Yes, I'll give you that.
That means it had to get here. That's pretty safe.
Also true.
So you have to admit that it seems strange things could just appear, but that it seems less odd if less things appear, all else being equal.
Ehh, one thing appearing is much more of a unique situation as opposed to the infinite many more possible. why does one claim have to be less odd than another? (i don't posit that only two things were there, only that at least two things were there, though i don't know if i made that clear or even if i made it sound otherwise, if i did, i apologize for the confusion)
You say that something spontaneously appeared and made everything else. That posits that something that still come from nothing, but instead of a bunch of matter, that first thing in a supreme being capable of creating a universe.
Not necessarily. You're making the assumption that in this pre-existence stage that something couldn't just have existed forever. the only reason we can't apply it to our universe is that it doesn't fit with our current thinking (scientific or otherwise).
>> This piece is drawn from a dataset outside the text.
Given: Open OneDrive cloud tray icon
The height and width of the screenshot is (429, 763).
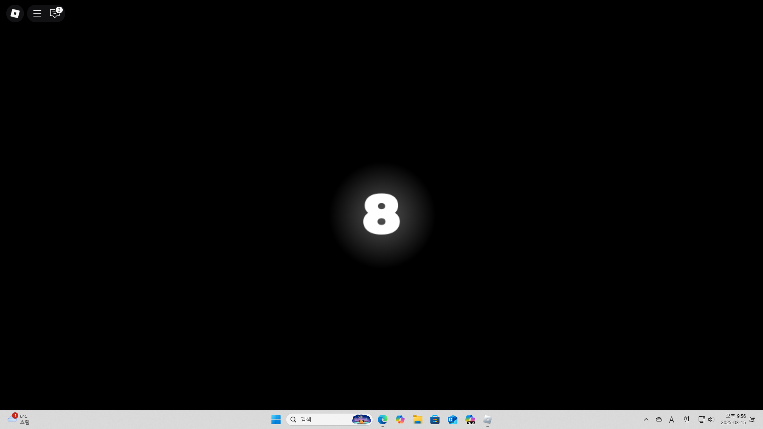Looking at the screenshot, I should pyautogui.click(x=659, y=419).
You're claiming that making rocks is too difficult for the universe to manage so it needed a creator, but that making the creator (much harder than a few rocks) was possible.
I'm claiming it was too difficult for the universe to make itself, so something else made the universe.
My claim is one step, requires a single deduction from current events, and has very little predictive power.
But it ignores all the contradictions that still exist. You just write them off with an "ehh, whatever." I tried to give an explanation.
Your claim is two steps, requires deduction, and assumption about the type of things that can spontaneously appear, but still has little predictive power.
The assumption i made about the type of things that can spontaneously appear is based off believing in cause & effect (because i do). if i don't make that assumption, it becomes a lot harder to believe cause & effect is a universal constant.
There are two ideas on the table, mine shorted, yours longer. They both attempt to describe the same current scenario. Neither offers and predictive power, so neither are theories. Further, yours relies on more assumptions about the nature of creators and universes that I don't think you have.
Yours assumes logic didn't apply right away. That's a big break in logic for me. My theory allows logic to exist as part of the universe itself. Yours
I wasn't very clear. I'm not pushing the idea that the universe just spontaneously appeared, or not directly. I'm showing how it's functionally equivalent to your more-complex idea in that they both require some spontaneous creation (or perpetual existence) and thus it's fundamentally the same argument. As such, the longer one seems weaker.
This is because I don't see that it's stranger for the universe to create itself or have always existed than for a creator to create itself or have always existed and then create the universe. Your idea has a totally consistent universe (cause and effect) but only by positing a larger containing universe that does not have this property around our own. So ultimately cause and effect wouldn't be absolute in your example either.
Besides, you know you're far into philosophy here. That's really what I was getting at. That because of the lack of testability and predictive claims this wasn't any kind of theory, or is wrong. It's about the unknowable so it can't be a theory though it can be a fine idea.
I think that wild crazy question have great value. That uneducated people should feel free to ask what they want. I don't mind a religious person for asking questions, or having opinions. Asking if we'd ever go to the moon sounded like a stupid thing a hundred years ago. But there's a difference between innocent and uneducated attempts to learn, and thinking that just because a view is honestly held that it has any validity or deserves to be treated as a reasoned opinion from someone who has examined the evidence.